Au Maroc,l'édition électronique de la presse écrite prend des formes différentes :l'édition sur le territoire national des titres étrangers, tel Achark Al Awsat, mis par la suite sur le marché sous format papier, le lancement  de la Une par les journaux et magazines nationaux sur leurs sites Internet  pour ne pas concurrencer leur édition imprimée et enfin l'édition de la presse purement électronique.

Malgré son essor,et de l'opportunité qu'elle représente pour sortir la presse écrite des problèmes qu'elle vit, la presse électronique est en butte à un problème majeur, a savoir l'absence d'un cadre juridique ,et d'un code déontologique ,mais encore faut-il l'organiser à l'instar des autres pays.

La presse en chiffres

Journalistes en  exercice:

Cette nouvelle génération de journalistes professionnels, forts d'un nouveau statut ( publié au Bulletin Officiel le 2 Août1995) souhaite assumer, que ce soit au sein de la presse partisane ou des publications commerciales dites "indépendantes", un rôle de témoin affranchi, voire d'acteur de la vie politique, économique, culturelle et sociale.

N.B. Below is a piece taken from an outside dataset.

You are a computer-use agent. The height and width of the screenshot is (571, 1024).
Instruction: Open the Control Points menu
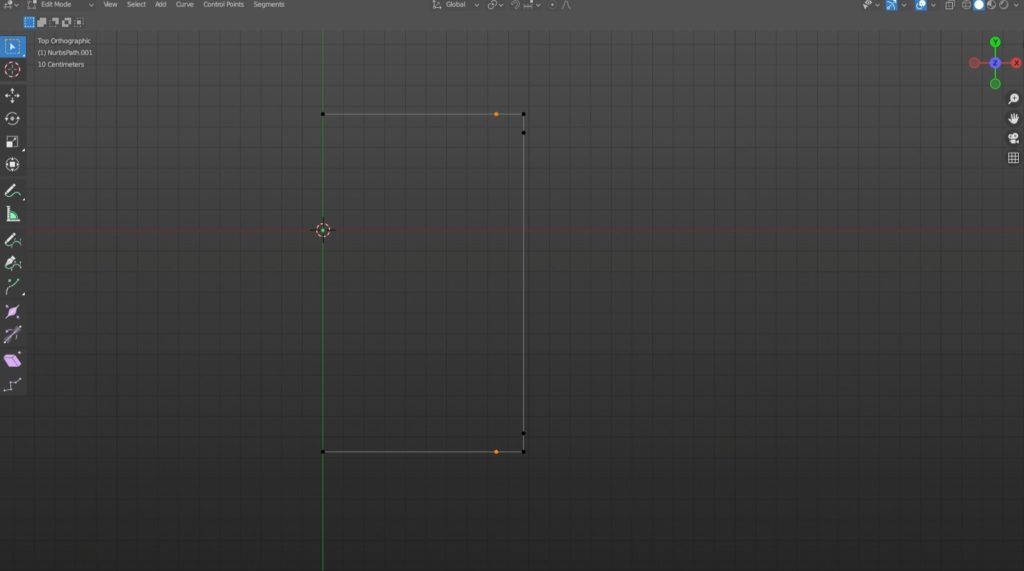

l'apparition de nouvelles signatures, de rubriques et de chroniques de qualité a contribué à revaloriser le métier de journaliste dont les effectifs ont triplé en dix ans (400 en 1987 et 1200en1997 ).

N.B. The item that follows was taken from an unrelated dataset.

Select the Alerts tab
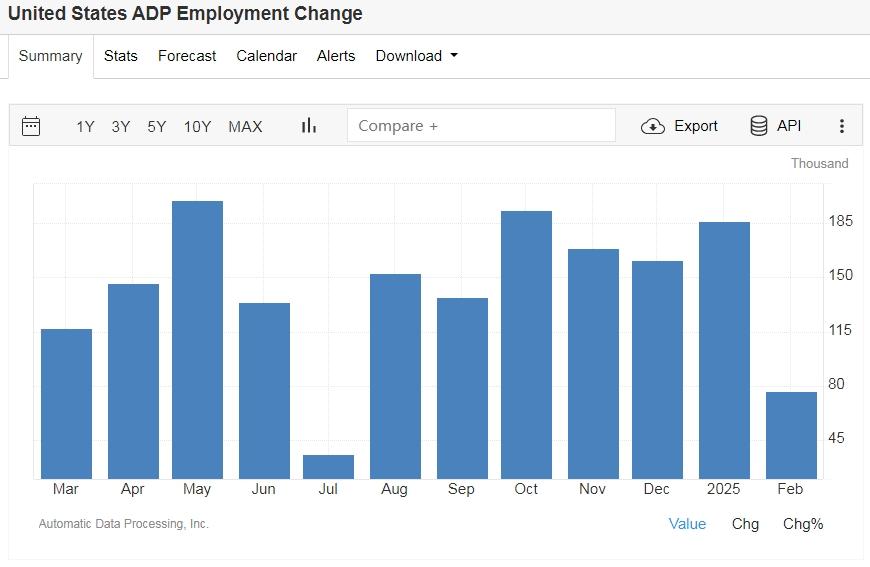 click(336, 56)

En 2003, la population des journalistes marocains porteurs de la carte professionnelle  s'est élevée à 1947. Le département de la communication qui en a la charge en a délivré 459 aux femmes journalistes, ce qui représente 23.57%. En 2002, 1850 cartes ont circulé au sein de la profession dont 399 journalistes femmes. Soit 22%.

Les publications

Plusieurs dizaines de titres nouveaux ont été enregistrés entre 1995 et 1997 sur un total de 644 titres disponibles sur le marché, dont 430 en langue arabe, 199 en langue française, 8 en langue tamazight, 6 en anglais et 1 en espagnol. Ce  nombre a connu une augmentation remarquable en 2003.

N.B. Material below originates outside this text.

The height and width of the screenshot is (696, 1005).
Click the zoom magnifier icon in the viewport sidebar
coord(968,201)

Le nombre de publications autorisées en 2003:
- Titres autorisés à paraître : 641
- Titres en Arabe : 452
- Titres d'information générale : 181
- les publications régionales sont au nombre de 160
- la presse sportive dispose de 32 titres
- la presse économique de 48 titres
- les mensuels, au nombre de 176, représentent 39% par rapport à l'ensemble des publications marocaines.
- 26 titres appartiennent à des partis politiques.
- es titres édités par les syndicats sont au nombre de 7.

Langues d'expression
- Arabe     :   452 titres, soit 70,52%
- Français  :  183 titres, soit 28,54%
- Dialectes  : 4 titres,soit 0,62
- Anglais     : 1 titre
- Espagnol  : 1 titre

Présence de la femme
Les femmes marocaines journalistes étaient en :
- 2000 : 324 représentants 24,39% de l'ensemble des journalistes marocains.
- 2001: 361 journalistes, soit l'équivalent de 28,40%.
- 2002: 399 journalistes représentants 22%.
- 2003: 459 journalistes, soit 23,57%.